=== Information shown ===
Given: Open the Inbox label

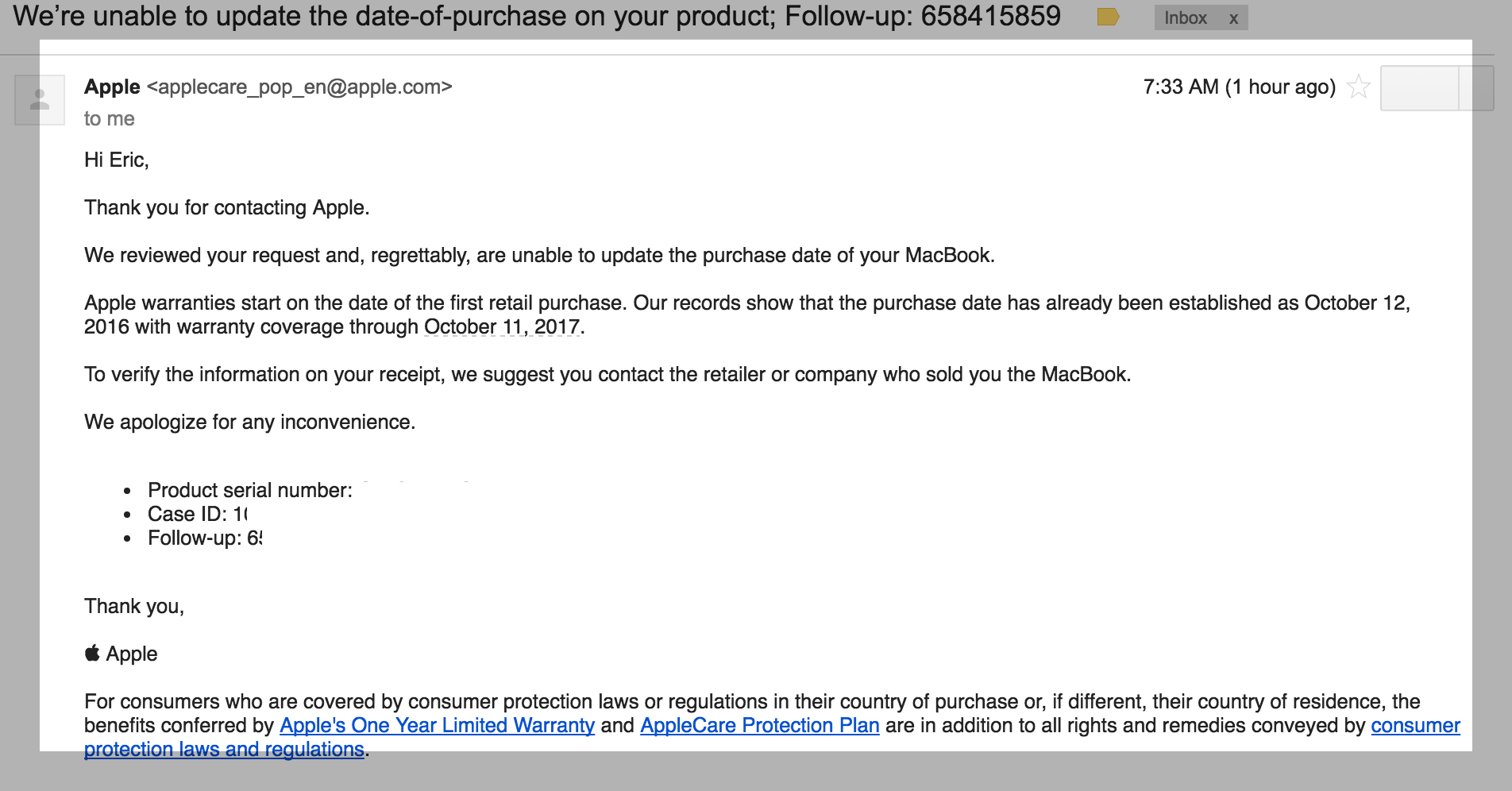Looking at the screenshot, I should 1185,17.
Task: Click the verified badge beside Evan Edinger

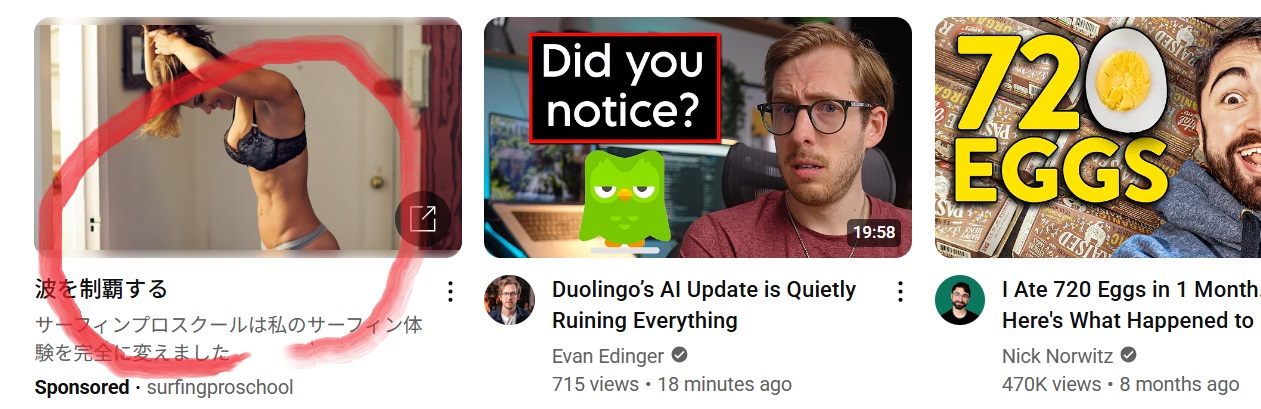Action: click(x=679, y=356)
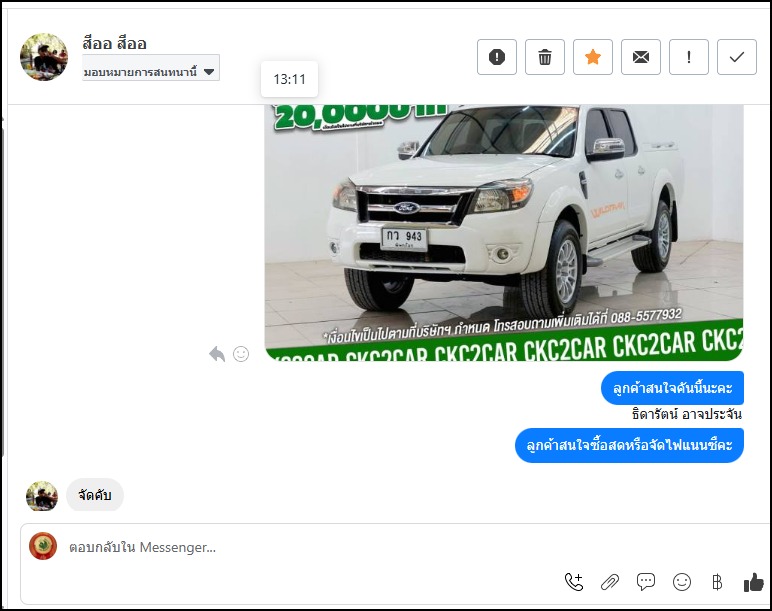Reply to the car image message
This screenshot has height=611, width=772.
coord(217,354)
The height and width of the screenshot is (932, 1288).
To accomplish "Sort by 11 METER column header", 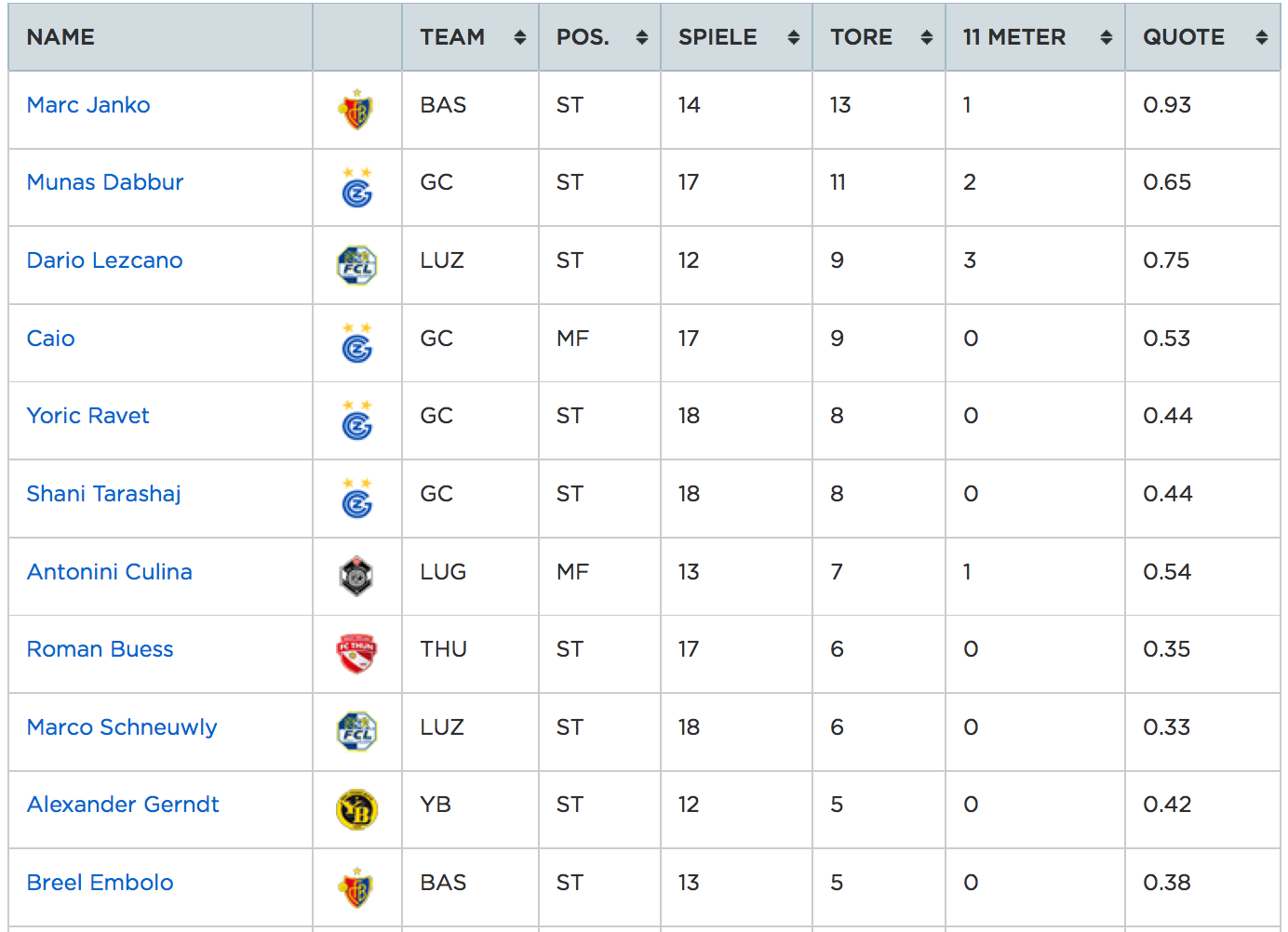I will [1014, 37].
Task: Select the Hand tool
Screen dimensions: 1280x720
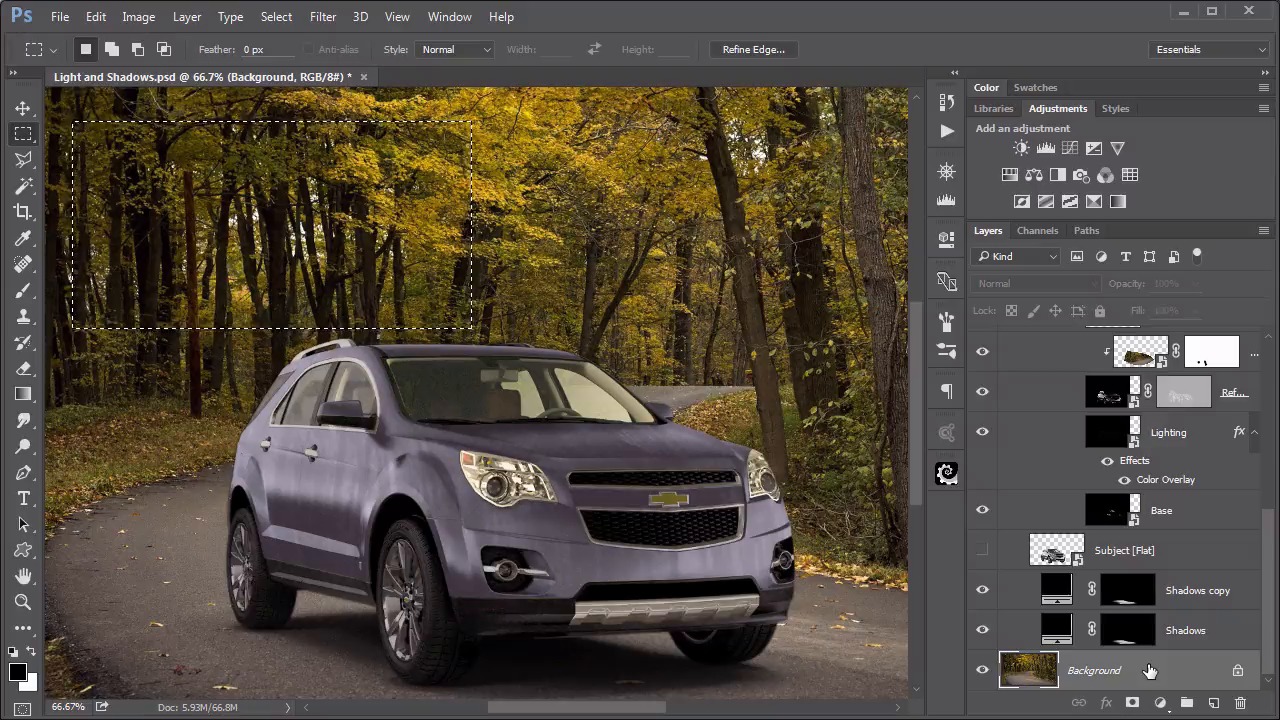Action: tap(23, 576)
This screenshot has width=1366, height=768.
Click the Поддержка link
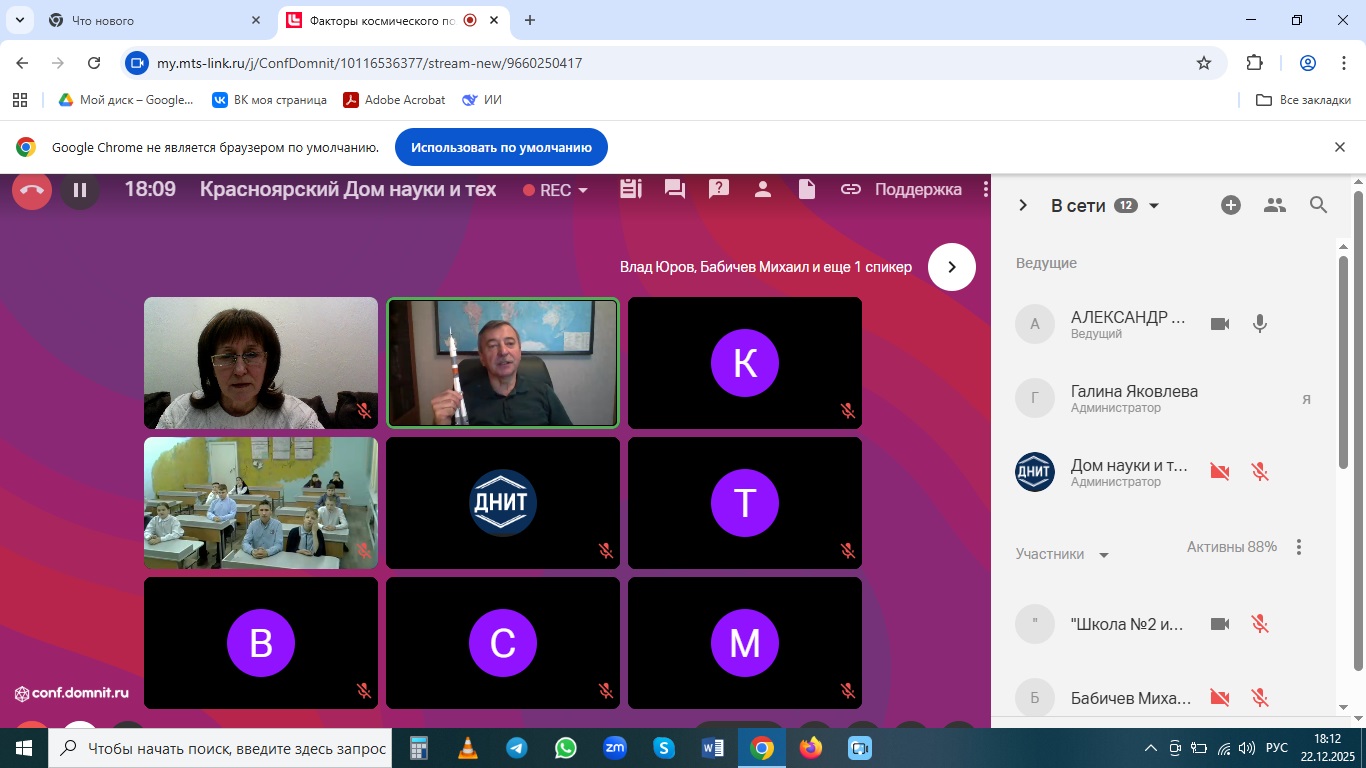point(917,189)
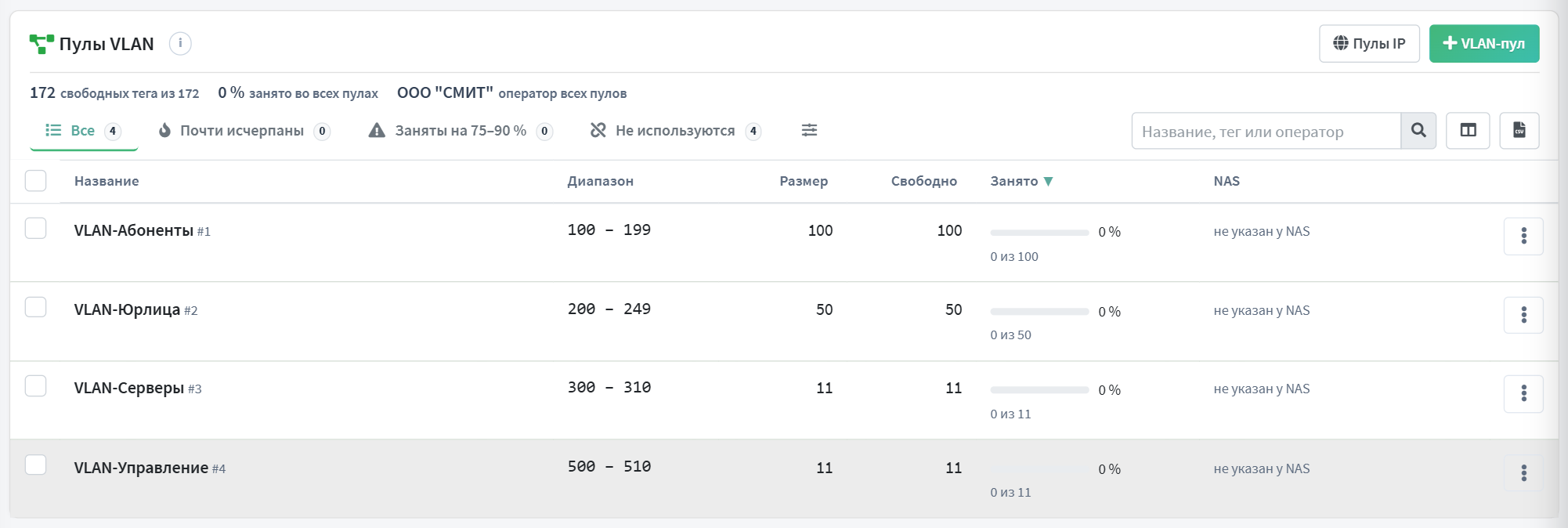Click the search magnifier button
Viewport: 1568px width, 528px height.
click(1418, 130)
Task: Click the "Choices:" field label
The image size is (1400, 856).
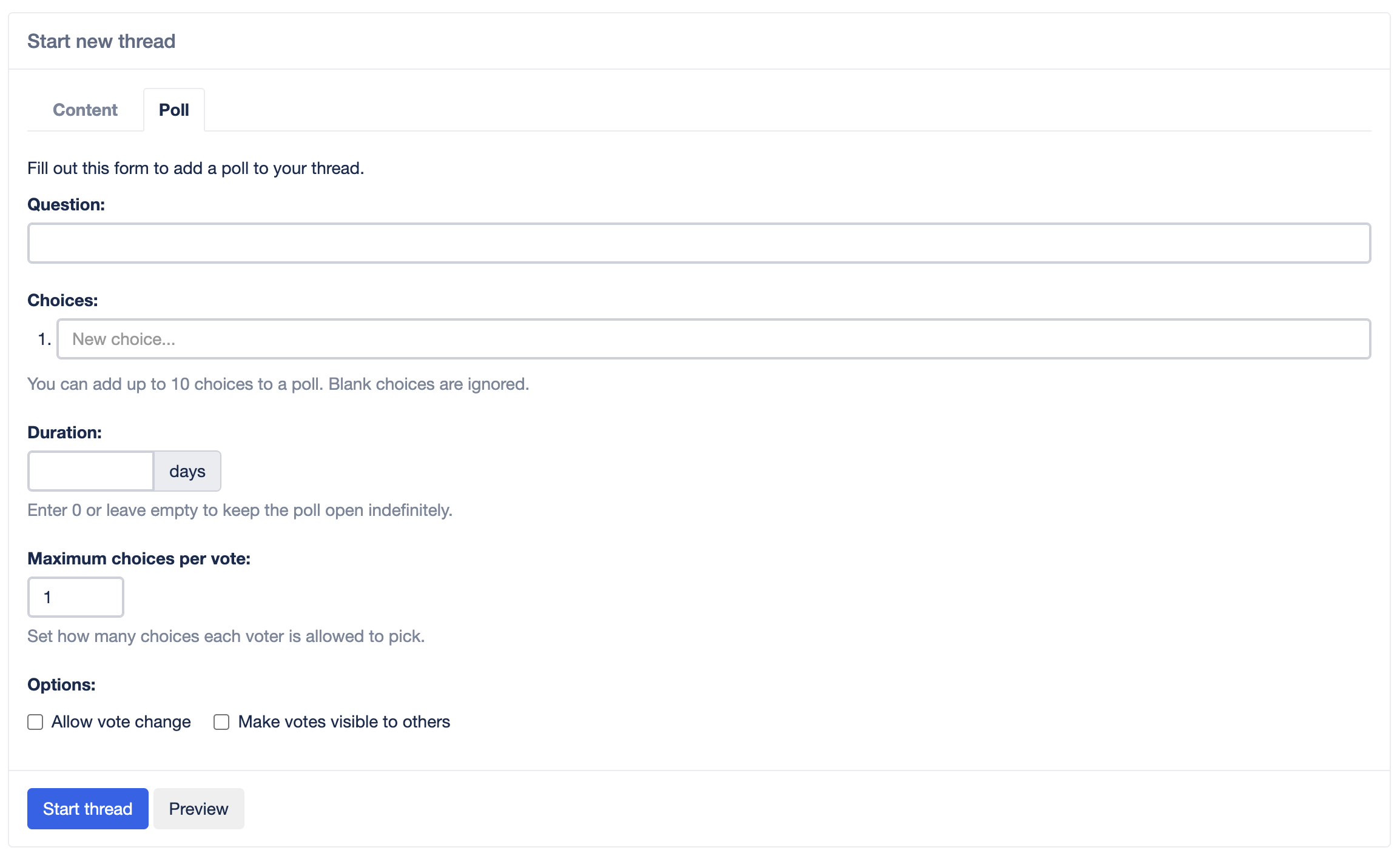Action: [62, 300]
===
◆ Task objective
Would you retype the lines from the line containing "This screenshot has width=1366, height=768." to the final line of the entries above, exactly as given and without pictures?

◆ Solution to this exercise
This screenshot has width=1366, height=768.
Click the Поддержка link
point(917,189)
Click the search magnifier button
Viewport: 1568px width, 528px height.
click(1418, 130)
Task: Click the "Choices:" field label
The image size is (1400, 856).
Action: [62, 300]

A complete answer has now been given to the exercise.